_What to work on_
Copy out all of the material below line for line, without changing a word, and leave out the pictures.

_Task data_

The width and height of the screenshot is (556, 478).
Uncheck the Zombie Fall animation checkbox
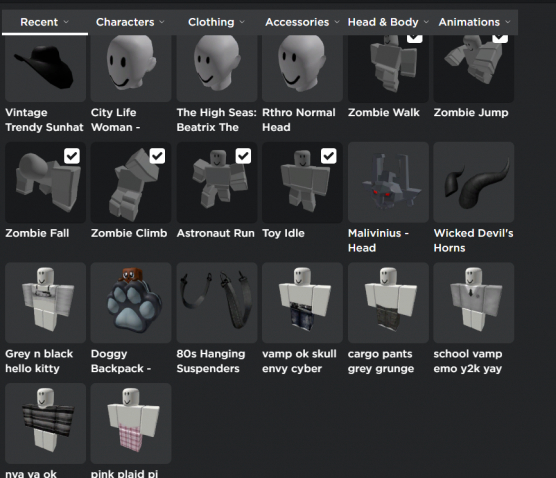pos(72,156)
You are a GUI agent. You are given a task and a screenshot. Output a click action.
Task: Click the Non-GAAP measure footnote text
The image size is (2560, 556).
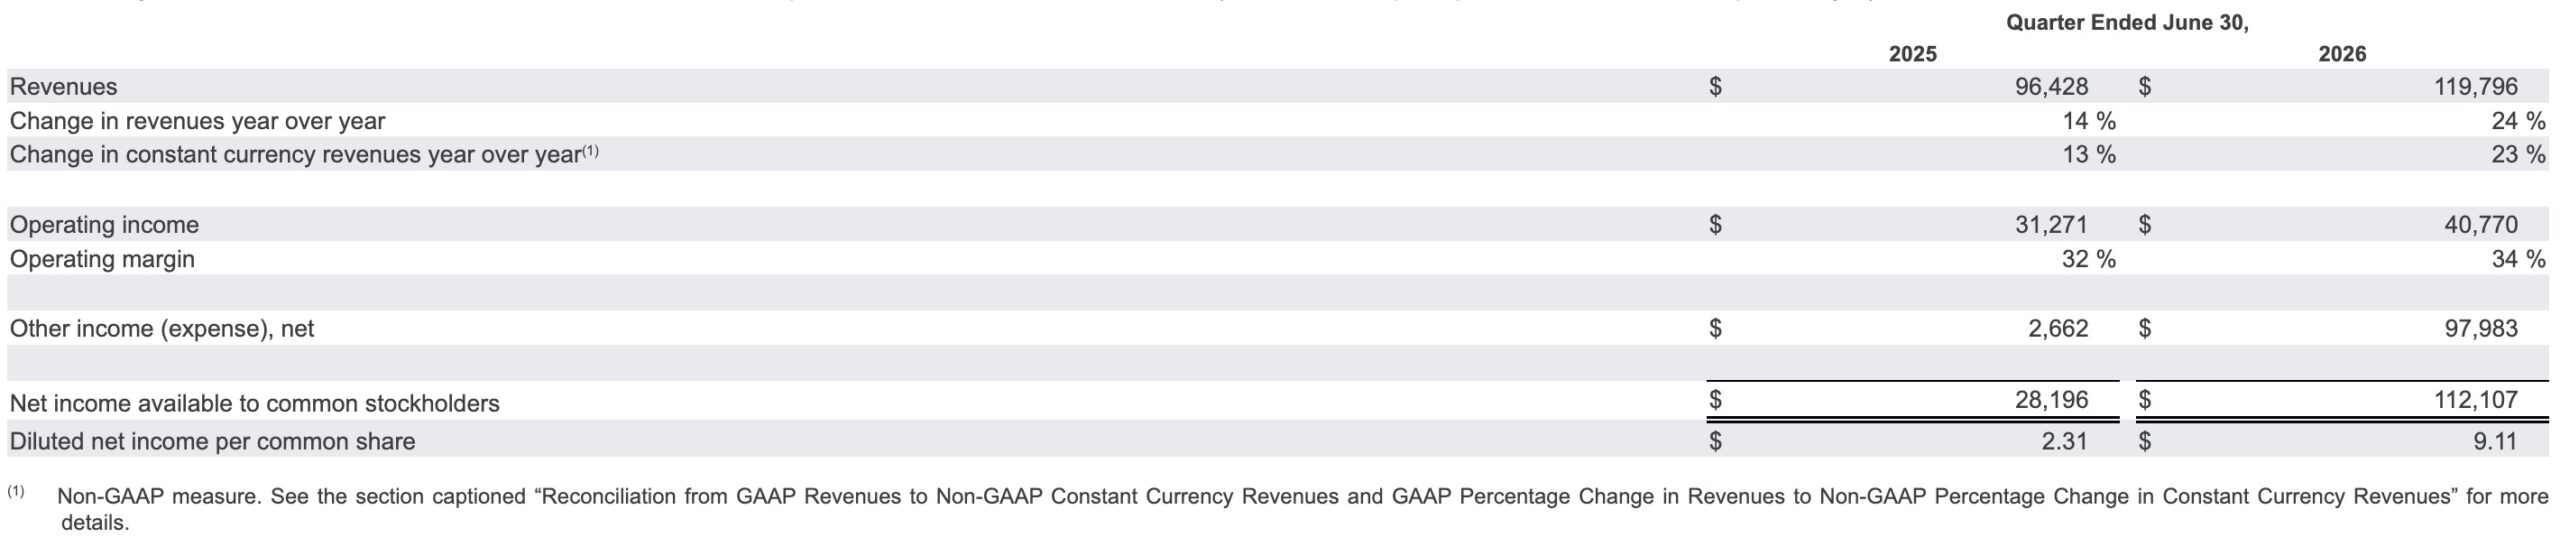[x=1302, y=509]
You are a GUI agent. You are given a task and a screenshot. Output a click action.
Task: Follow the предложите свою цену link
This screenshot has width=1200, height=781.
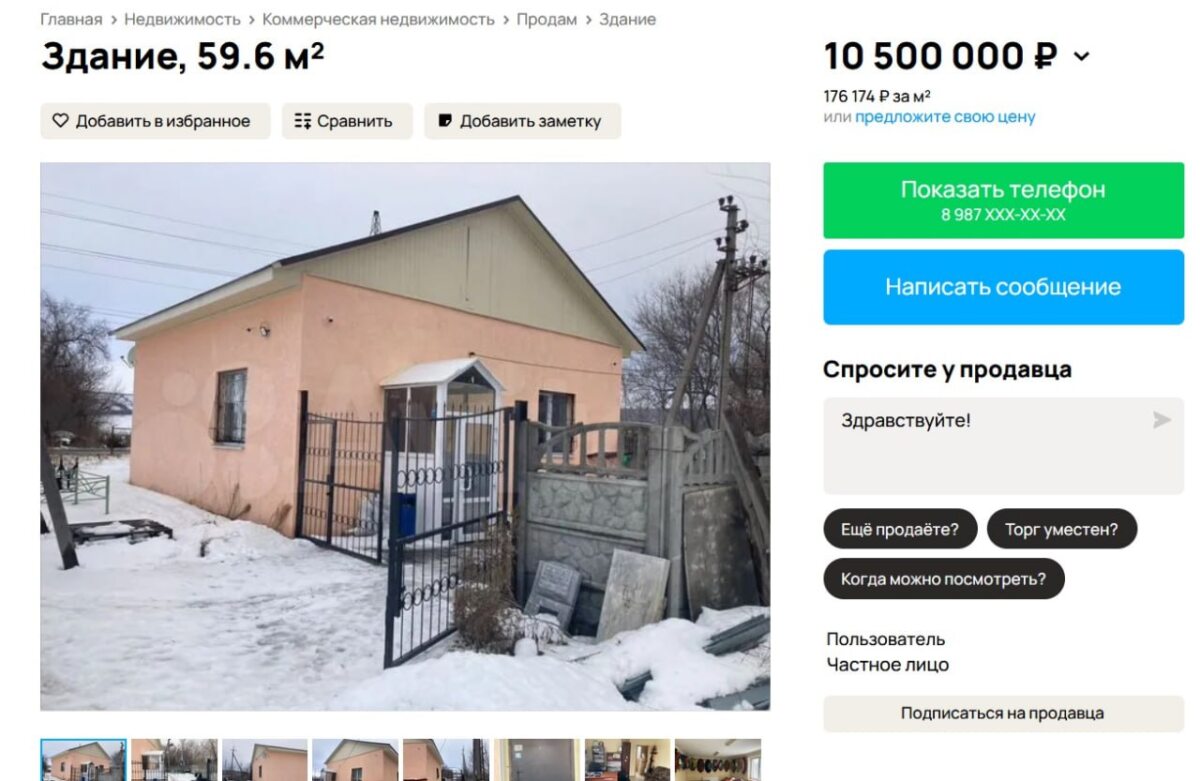pos(945,117)
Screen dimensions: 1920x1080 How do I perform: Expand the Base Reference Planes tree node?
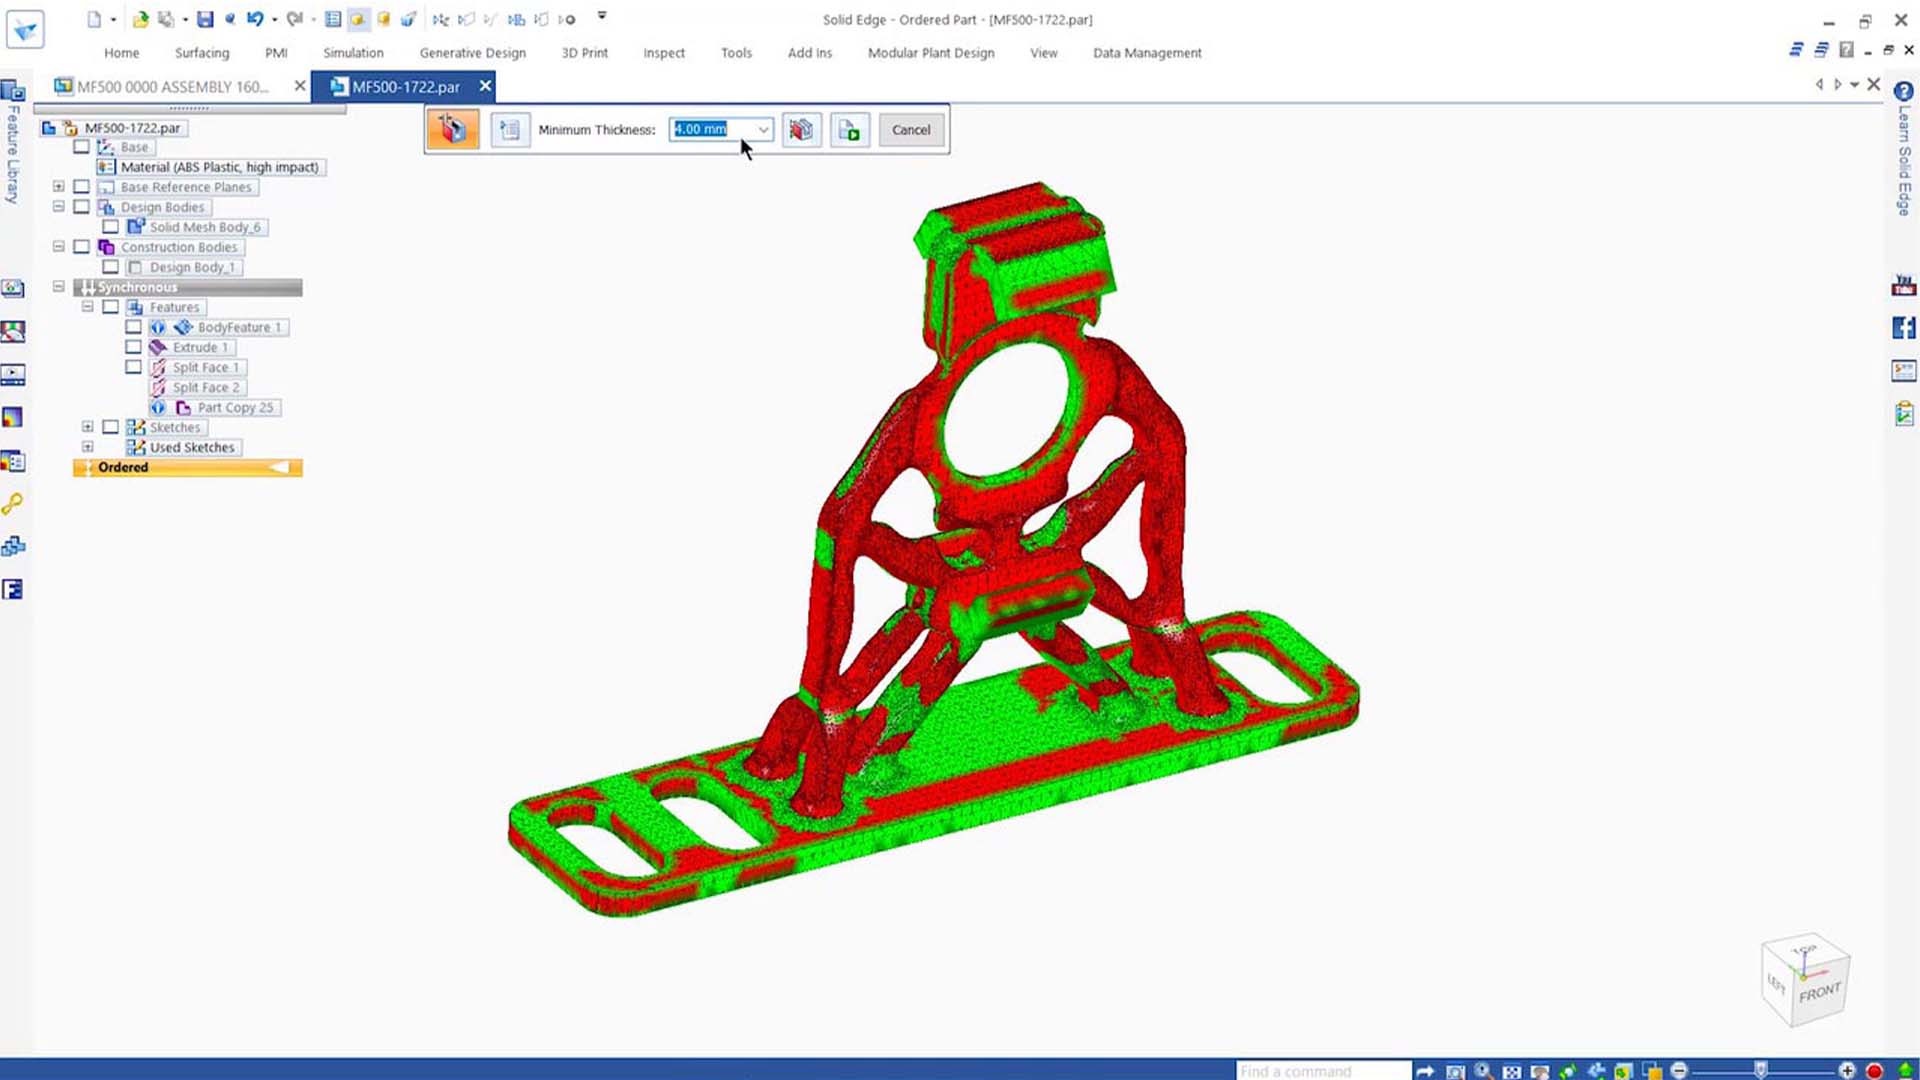click(58, 187)
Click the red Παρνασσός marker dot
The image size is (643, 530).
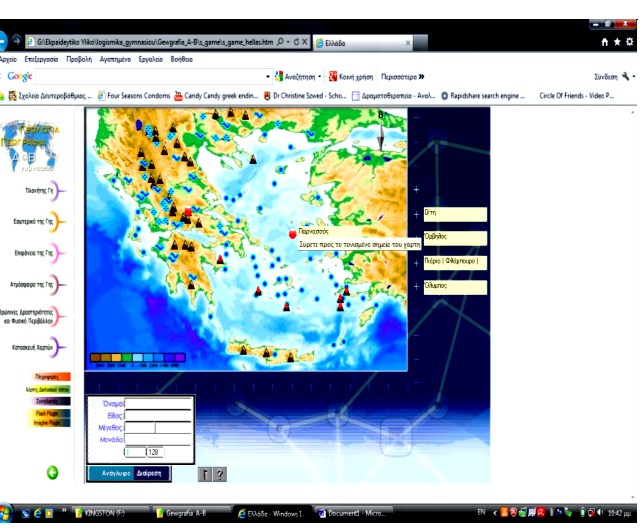coord(292,234)
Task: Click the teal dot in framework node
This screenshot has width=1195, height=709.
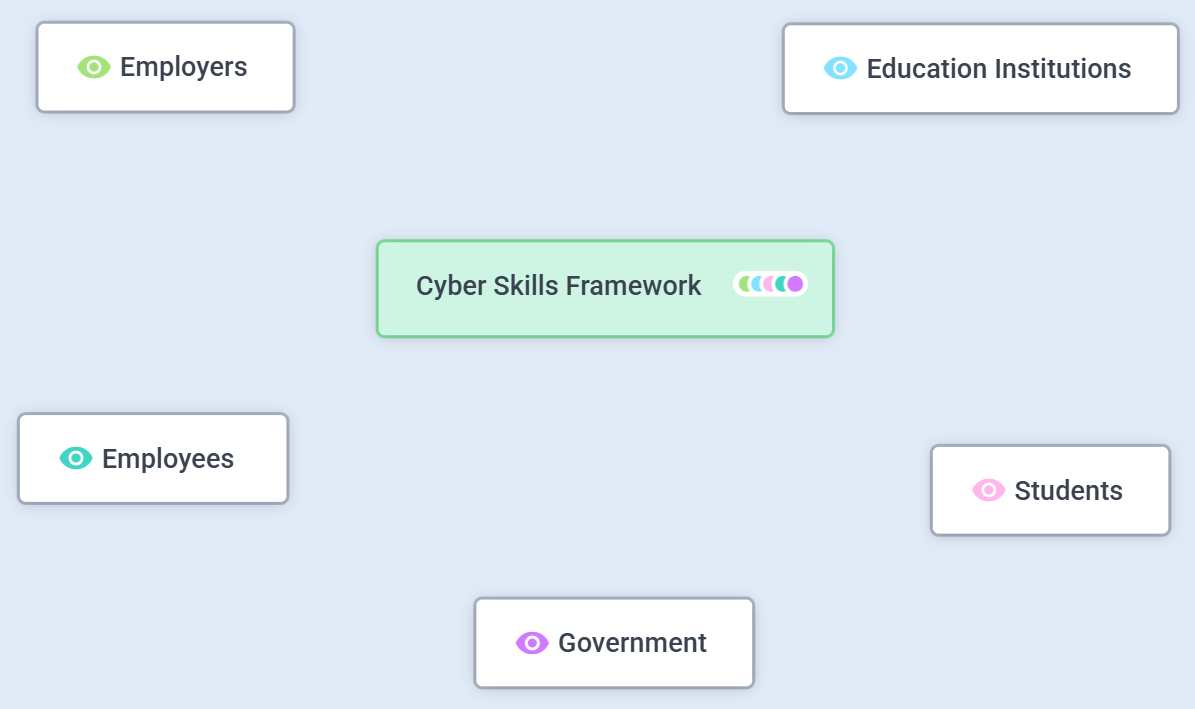Action: coord(781,284)
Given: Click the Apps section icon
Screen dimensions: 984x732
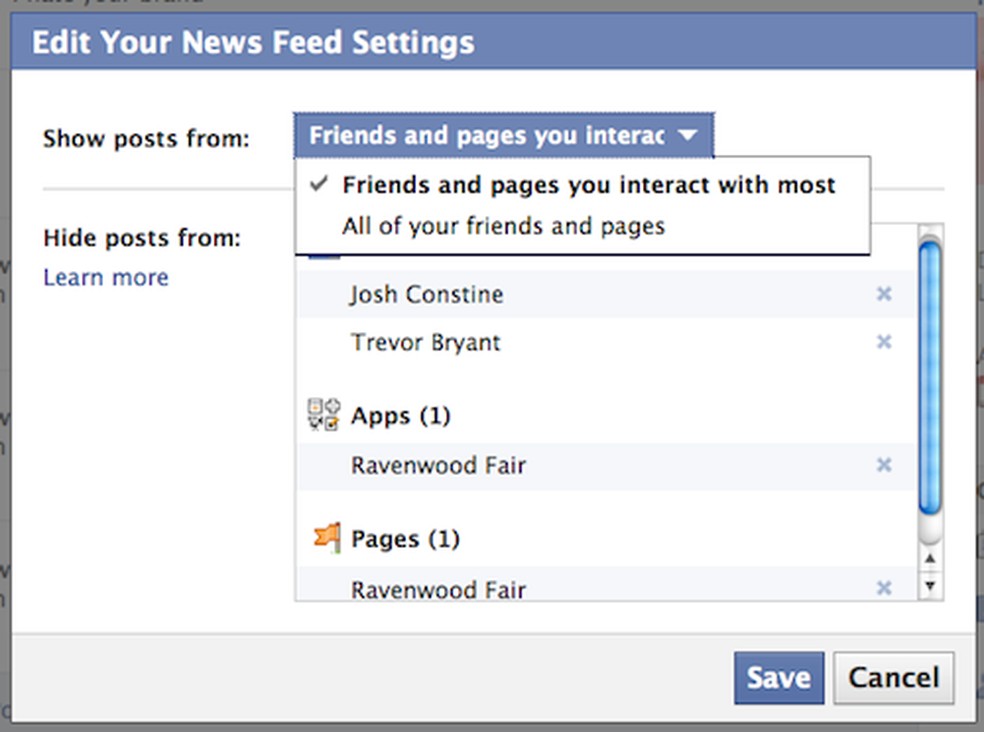Looking at the screenshot, I should point(322,414).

_Answer to the problem_
The width and height of the screenshot is (556, 478).
Uncheck the Zombie Fall animation checkbox
pos(72,156)
You are a GUI agent. You are given a task and a screenshot. Output a click action.
Task: Click the Non-GAAP measure footnote text
The image size is (2560, 556).
[x=1302, y=509]
You are a GUI agent. You are given a task and a screenshot. Output a click action.
Task: Follow the предложите свою цену link
This screenshot has width=1200, height=781.
pos(945,117)
Screen dimensions: 1920x1080 How do I perform: Expand the Base Reference Planes tree node?
click(58, 187)
Click the red Παρνασσός marker dot
The image size is (643, 530).
coord(292,234)
Task: Click the teal dot in framework node
This screenshot has width=1195, height=709.
Action: coord(781,284)
Given: Click the Apps section icon
Screen dimensions: 984x732
Looking at the screenshot, I should point(322,414).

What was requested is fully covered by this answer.